The statements Gauci made that didn’t fit the case were never shared but the judges later ruled on two matters Gauci was 100 per cent reliable on: the list of clothing and prices – not knowing that in an unseen statement he made in 1999 he had produced a different list – and that the buyer was Libyan.


The clothes purchase was agreed to have occurred on November 23, when Megrahi was in Malta. Other evidence, including Gauci’s brother Paul’s statement, pointed to december 7. Paul Gauci was not called to give evidence and received a $1 million (£740,000) reward. 


Megrahi received a life sentence.


The new appeal has not heard any of the considerable fresh evidence relating to the timer fragment.


The Scottish Criminal Cases Review Commission referred the case back to appeal but restricted the terms. There is copious evidence the fragment could not have been part of the bomb, yet the judges must decide if the conviction is safe without hearing it.


UK Families Flight 103 has always wanted to know why our loved ones were not protected despite the warnings, who killed them and why.

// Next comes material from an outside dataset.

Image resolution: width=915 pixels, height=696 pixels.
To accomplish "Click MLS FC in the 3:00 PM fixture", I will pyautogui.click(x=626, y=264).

Our Government has always refused us a public inquiry. I am 84 and still hope to see justice done. It still brings tears to my eyes when I remember clearing out Flora’s London flat after her murder.


We found an offer to complete her studies at Cambridge, where I was an undergraduate. She would have been saving the news to tell us on Christmas day, or on her return from the States. I owe it to my wonderful daughter and to the man wrongly blamed for her death to keep fighting for the truth.